ED041797b: Try the Impossible

COMMENTARY Budget and Spending

ED041797b: Try the Impossible

Apr 17th, 1997 2 min read
Edwin J. Feulner, Ph.D.


Edwin J. Feulner is the founder and president of The Heritage Foundation.

A recent conversation with a group of voters -- known in the parlance as a "focus group" -- revealed that most Americans have just about given up on Washington ever balancing the budget.

Washington has done such a cynically good job of convincing people that the budget can't be balanced without padlocking the Washington Monument, forcing senior citizens into soup-kitchen lines, and cutting huge holes in the safety net for the poor that the whole idea has become a non-issue.

That's why members of Congress should make it their No. 1 issue.

The only way to attack the cynicism that rots the body politic is by showing the American people that nothing is impossible if you really put your heart and mind to it. Heck, that's what we tell our kids every day, right? Is it all a big lie?

Newt Gingrich & Company can do the impossible if they really try -- and nobody will be hurt. The last Congress -- the 104th -- eliminated more than 270 federal programs, agencies and offices, and nobody is dying in the streets as a result. Wall-to-wall protesters aren't manning the barricades. The world hasn't come to an end.

Indeed, the overwhelming majority of Americans, including Yours Truly, can't name more than one or two of the now defunct programs. That shows you how necessary they were and how much they're missed. Not at all.
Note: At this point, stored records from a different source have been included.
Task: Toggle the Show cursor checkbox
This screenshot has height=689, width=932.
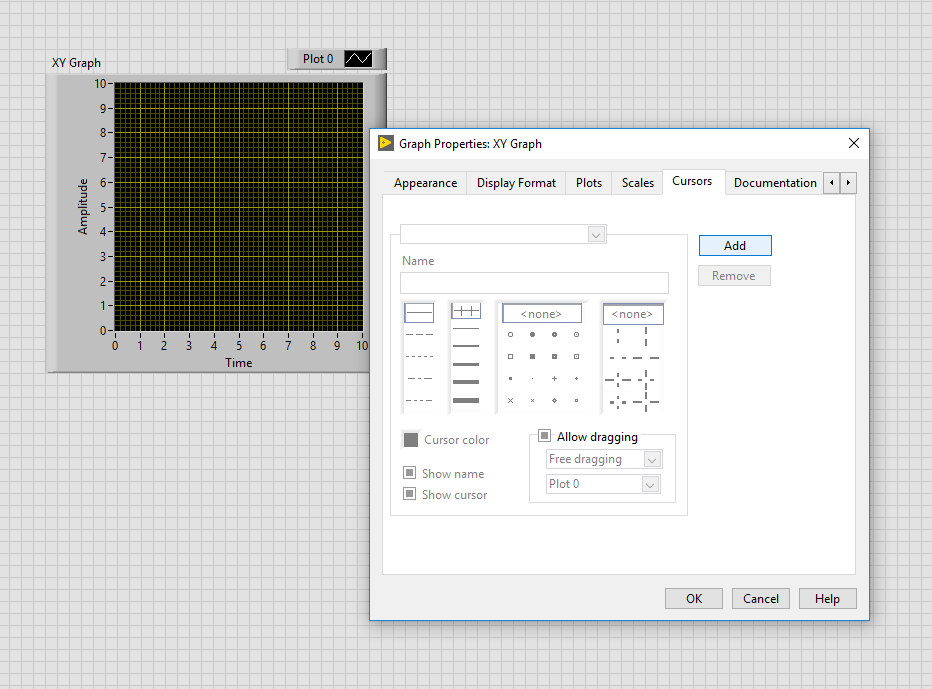Action: coord(410,494)
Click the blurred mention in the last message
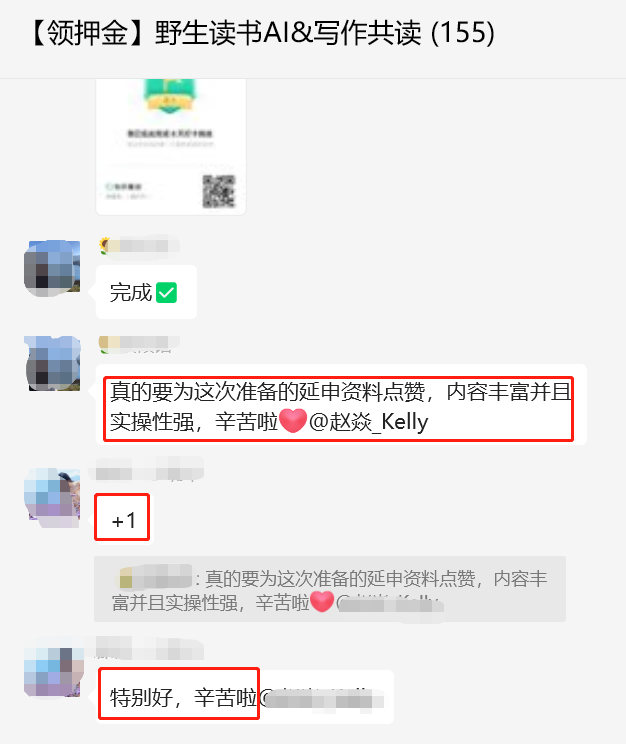Image resolution: width=626 pixels, height=744 pixels. (321, 699)
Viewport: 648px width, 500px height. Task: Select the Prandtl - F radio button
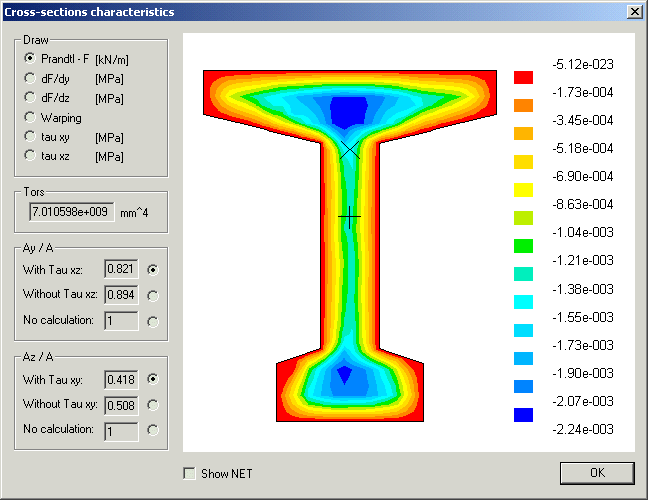(x=30, y=58)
Scott Hodge, who was named by a local business magazine as one of Washington's premier "pork busters," recently completed a top-to-bottom review of hundreds and hundreds of government programs. He found 160 separate job-training programs, run by 15 different federal agencies, at an annual cost to taxpayers of $20 billion. Some of the "jobs" programs are so loosely run, according to government auditors, they have no idea how many "students" are enrolled or what percentage ever get jobs.

Hodge also found dozens of programs that are so out of date that they should have been retired years ago. The Rural Electrification Administration, for example, was created in 1935 to help bring electricity to rural America. Despite the fact that its job was completed many years ago, the REA still lives on, now with a new identity: the Rural Utilities Service. Retire the program and we save $1.8 billion over the next five years. Then there's the Depression-era Natural Resource Conservation Service (NRCS), previously known as the Soil Conservation Service. The 12,000-person agency operates out of 2,500 field offices around the country at an annual cost of some $800 million. Its work is so vital that the government's audit agency, the General Accounting Office, could find no difference in soil erosion levels between areas served by the NRCS and those ignored by the NRCS.

Hodge also found programs that take money from you and me and hand it over to some of the world's largest and wealthiest corporations.

In short, Hodge found that balancing the budget would be anything but impossible if Washington would get serious and ask the right questions: Does this program work? Does this program duplicate other existing programs? Have the goals of this program been accomplished? Is this an appropriate function of the federal government?

In his 450-page book, "Balancing America's Budget," Hodge asks precisely such questions. He proposes getting rid of those programs that don't pass the test. In the process, he found, we will get the balanced budget Washington keeps promising while telling us it can't be done.

* * *

Note: Edwin J. Feulner,Ph.D. is president of The Heritage Foundation, a Washington-based public policy research institute.